Self-Monitoring Benefits from Structural Integration: Lessons from Metacognition in Continuous-Time Multi-Timescale Agents

arXiv cs.AI / 4/15/2026

💬 OpinionIdeas & Deep AnalysisModels & Research

Key Points

  • The paper tests whether self-monitoring modules for metacognition/self-prediction/subjective duration improve reinforcement learning in continuous-time, multi-timescale predator-prey environments across multiple complexities and up to 50,000 training steps.

Abstract

Self-monitoring capabilities -- metacognition, self-prediction, and subjective duration -- are often proposed as useful additions to reinforcement learning agents. But do they actually help?
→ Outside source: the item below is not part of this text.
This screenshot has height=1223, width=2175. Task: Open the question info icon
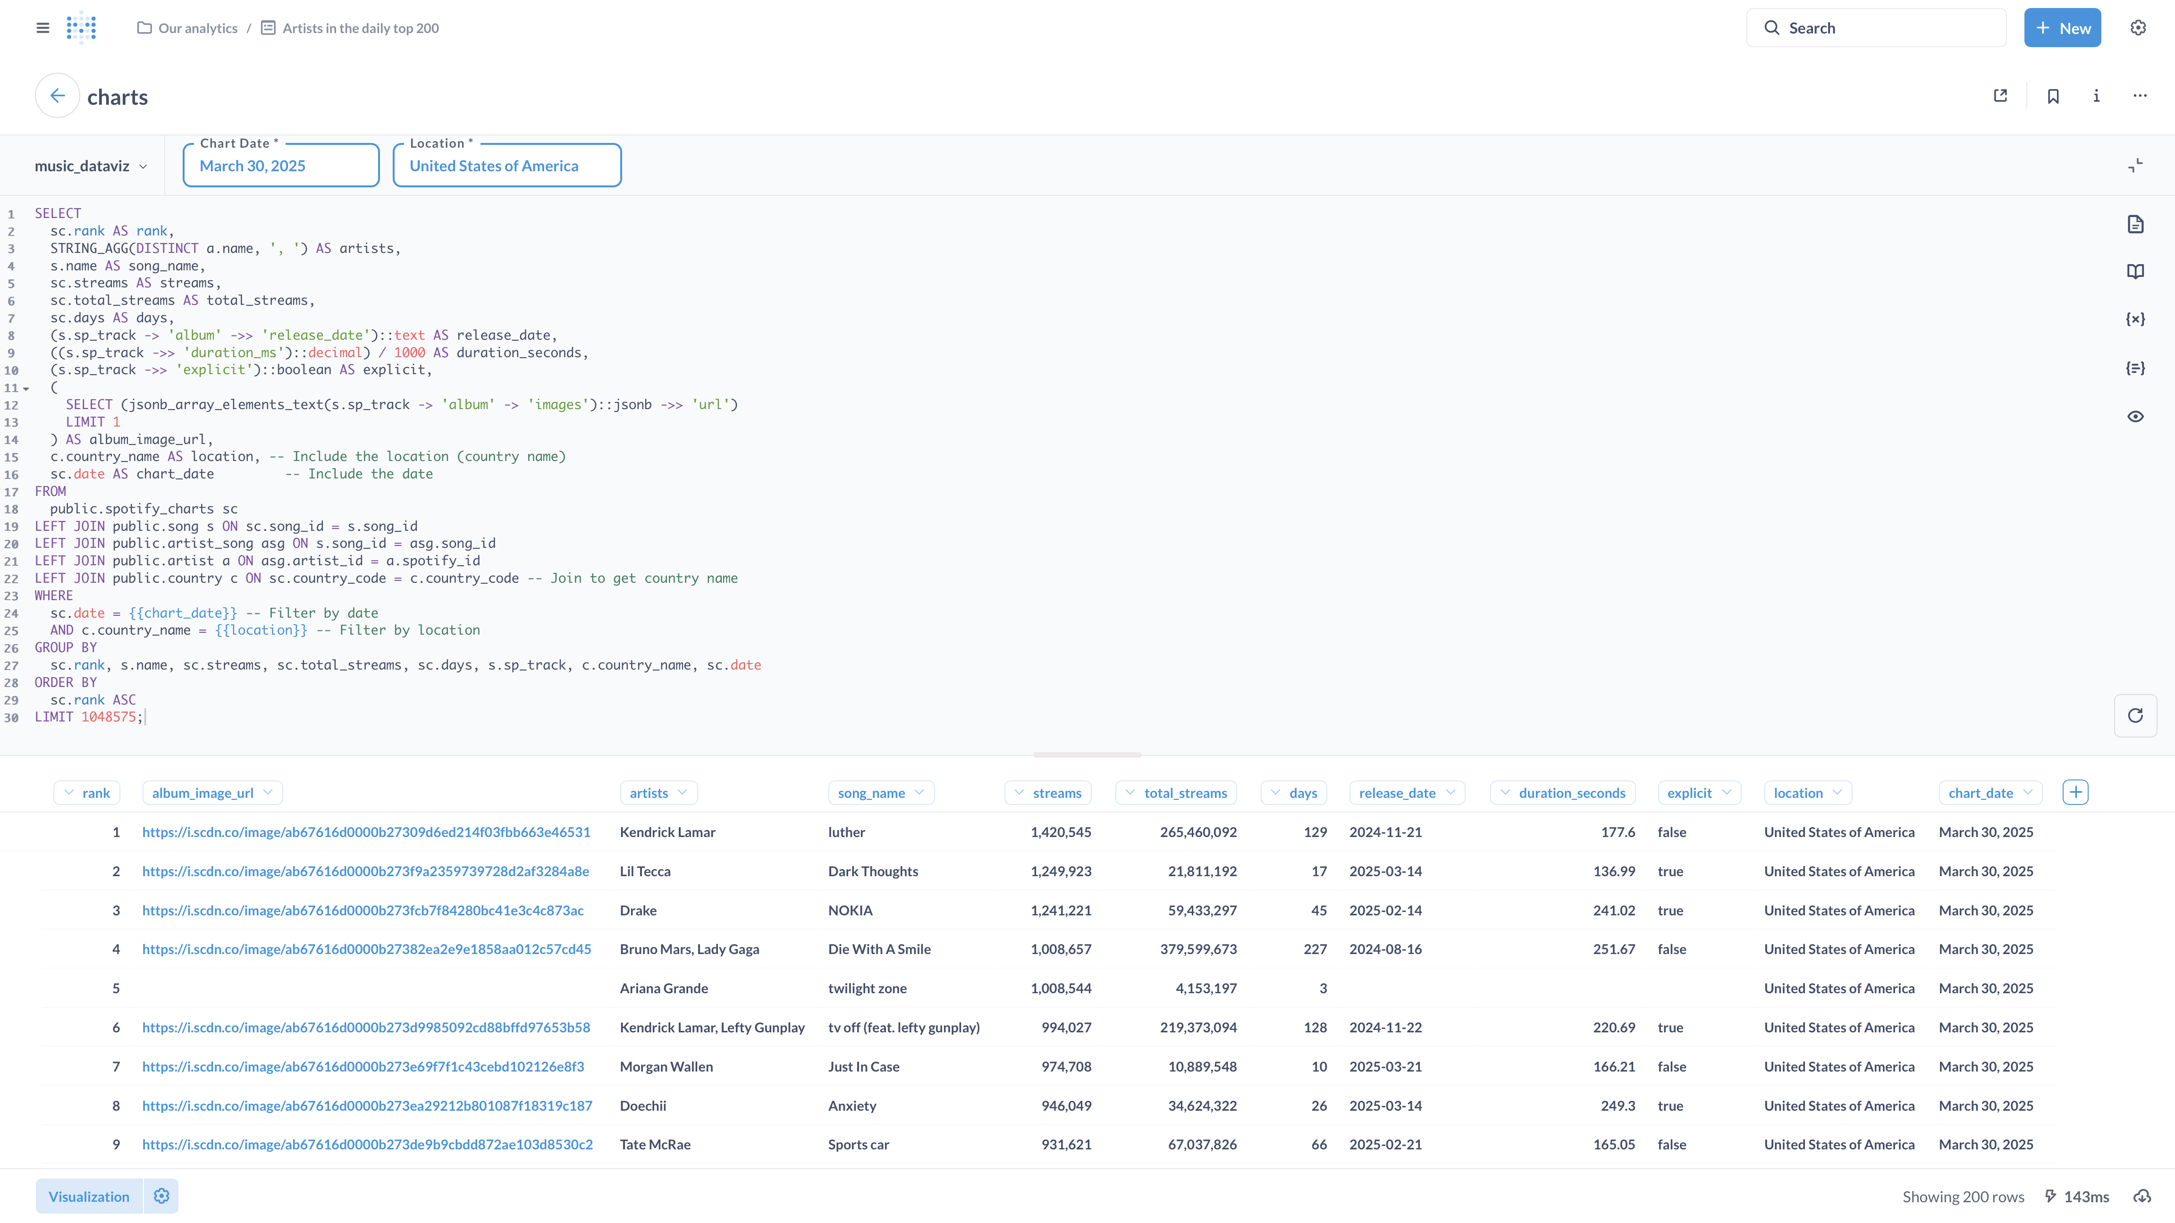click(2096, 96)
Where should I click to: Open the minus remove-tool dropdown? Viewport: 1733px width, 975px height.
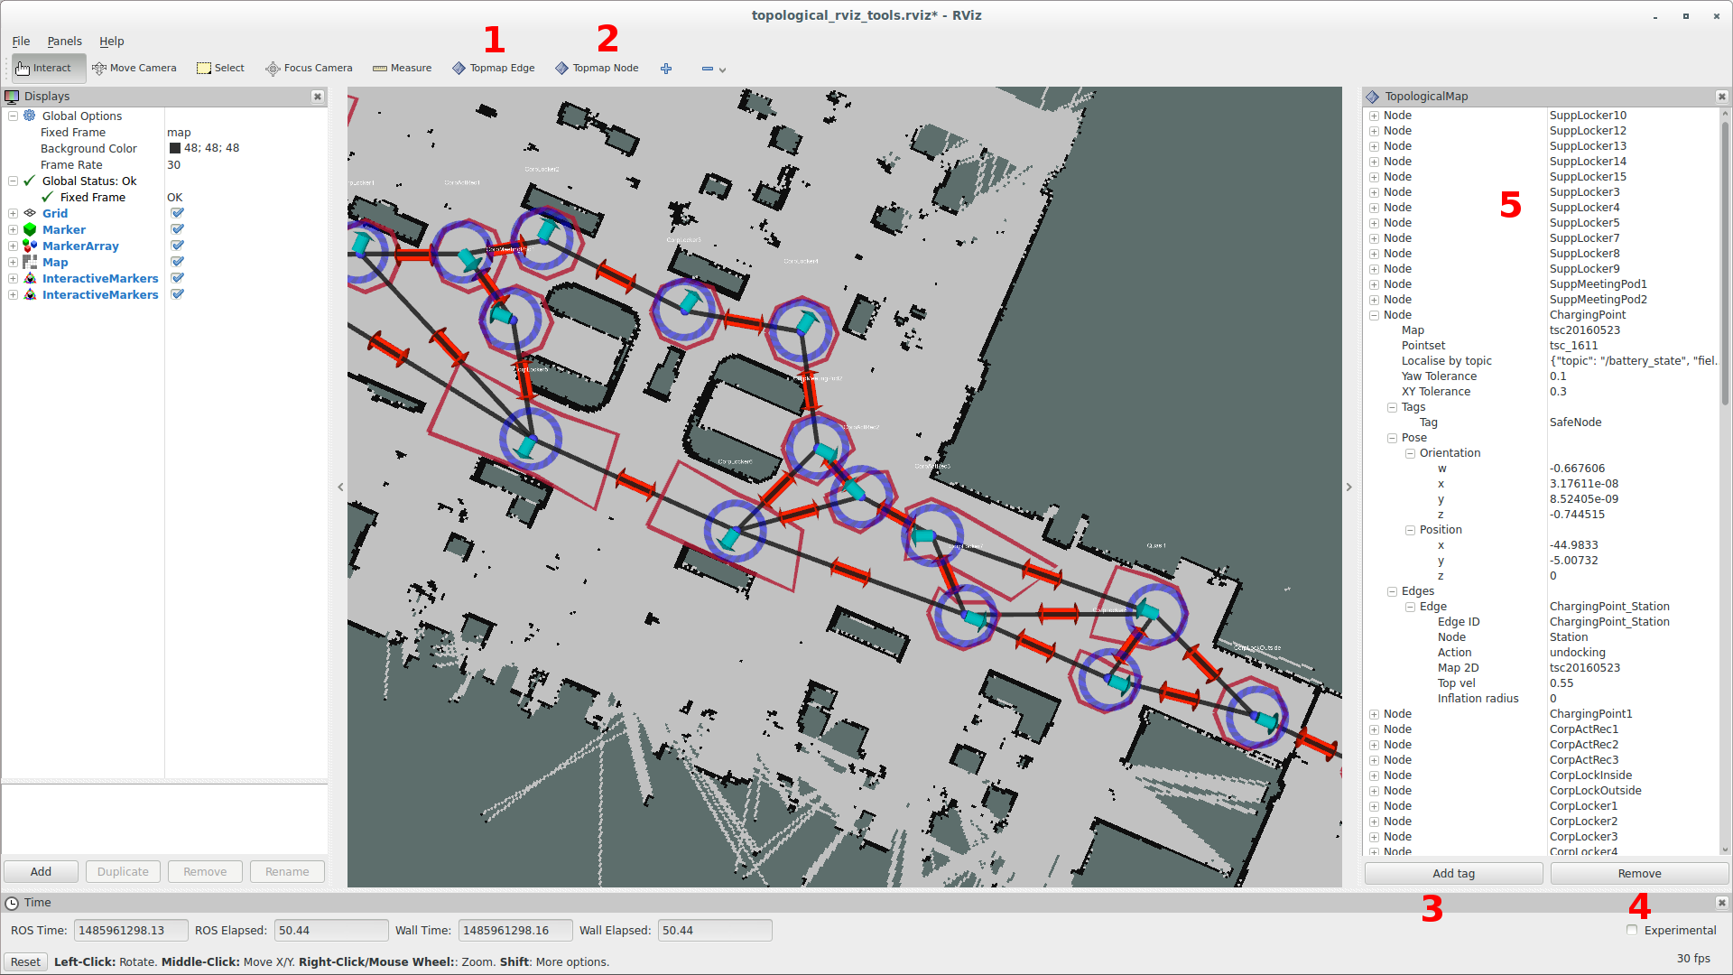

We investigate this question in a continuous-time multi-timescale agent operating in predator-prey survival environments of varying complexity, including a 2D partially observable variant. We first show that three self-monitoring modules, implemented as auxiliary-loss add-ons to a multi-timescale cortical hierarchy, provide no statistically significant benefit across 20 random seeds, 1D and 2D predator-prey environments with standard and non-stationary variants, and training horizons up to 50,000 steps. Diagnosing the failure, we find the modules collapse to near-constant outputs (confidence std < 0.006, attention allocation std < 0.011) and the subjective duration mechanism shifts the discount factor by less than 0.03%. Policy sensitivity analysis confirms the agent's decisions are unaffected by module outputs in this design. We then show that structurally integrating the module outputs -- using confidence to gate exploration, surprise to trigger workspace broadcasts, and self-model predictions as policy input -- produces a medium-large improvement over the add-on approach (Cohen's d = 0.62, p = 0.06, paired) in a non-stationary environment. Component-wise ablations reveal that the TSM-to-policy pathway contributes most of this gain. However, structural integration does not significantly outperform a baseline with no self-monitoring (d = 0.15, p = 0.67), and a parameter-matched control without modules performs comparably, so the benefit may lie in recovering from the trend-level harm of ignored modules rather than in self-monitoring content. The architectural implication is that self-monitoring should sit on the decision pathway, not beside it.